*** RECORDS SUPPLIED ***

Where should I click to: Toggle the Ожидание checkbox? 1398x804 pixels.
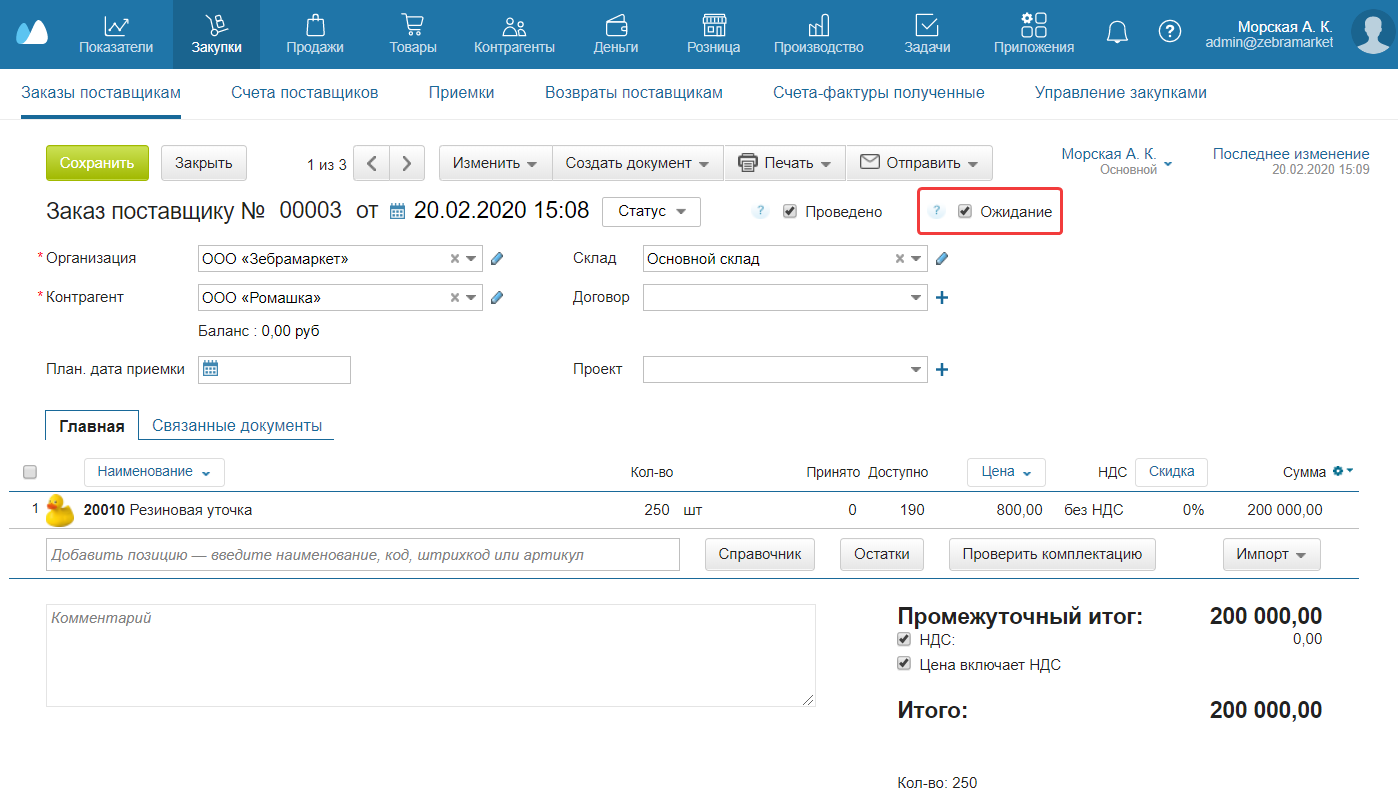tap(965, 212)
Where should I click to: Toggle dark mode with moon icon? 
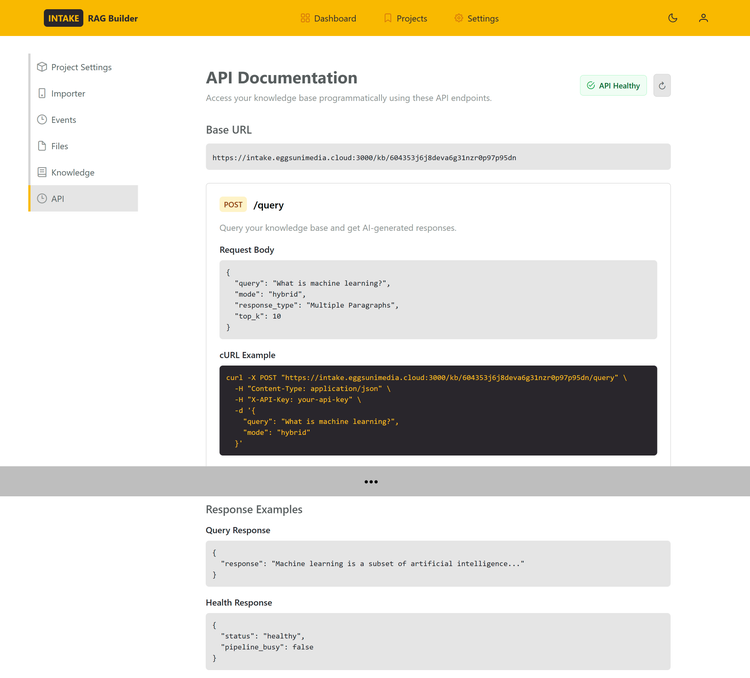[672, 18]
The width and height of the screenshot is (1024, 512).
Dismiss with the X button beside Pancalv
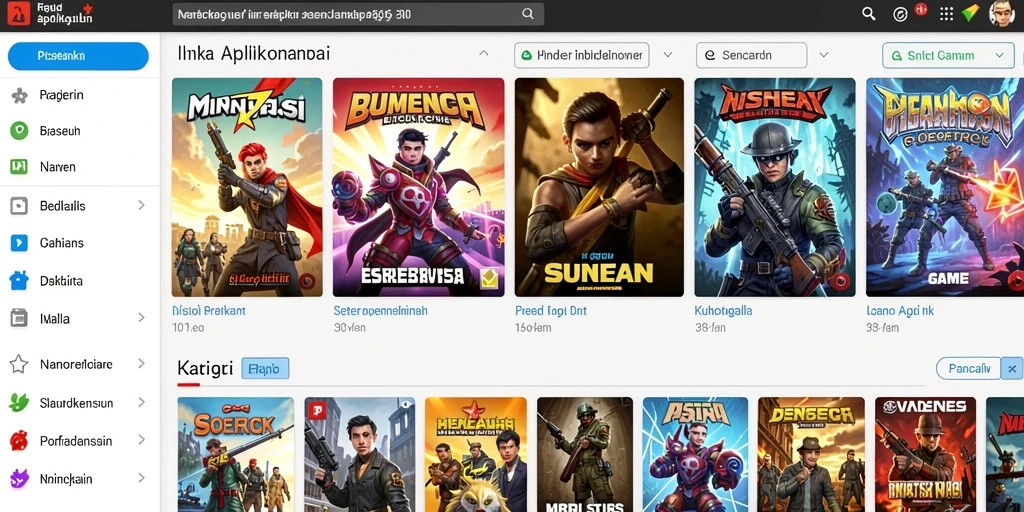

***

[TRY IT]
Everything in the records above is to be copied exactly, except the pictures.

[ANSWER BOX]
Where should I click to: Toggle the Ожидание checkbox? 1398x804 pixels.
tap(965, 212)
Where should I click to: Toggle dark mode with moon icon? 
[672, 18]
The width and height of the screenshot is (1024, 512).
Dismiss with the X button beside Pancalv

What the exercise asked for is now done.